QNAME: M00176:35:… → identificador de la lectura
FLAG: 99 → indica paired-end, primera lectura, mapeada en la orientación forward
RNAME: chr1 → alineada al cromosoma 1
POS: 10000 → el alineamiento comienza en la posición 10.000
MAPQ: 60 → alta confianza en el alineamiento
CIGAR: 76M → 76 bases alineadas (todas “matches”)

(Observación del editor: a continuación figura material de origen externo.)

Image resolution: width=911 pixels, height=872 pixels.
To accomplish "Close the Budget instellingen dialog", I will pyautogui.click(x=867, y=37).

RNEXT: = → la lectura par está alineada en el mismo cromosoma
PNEXT: 10100 posición inicial de la lectura par
TLEN: 176 → longitud observada del fragmento
SEQ: secuencia de ADN observada
QUAL: puntuaciones de calidad para cada base, en el mismo formato que FASTQ

El formato SAM es particularmente útil para inspeccionar alineamientos, evaluar la calidad de secuenciación e identificar posibles errores de mapeo. Al ser basado en texto, es transparente pero también muy grande en tamaño. Por esta razón, normalmente se convierte en BAM, su versión binaria comprimida, que es más pequeña y compatible con la mayoría de los programas y herramientas de visualización, como IGV, HipSTR y GangSTR.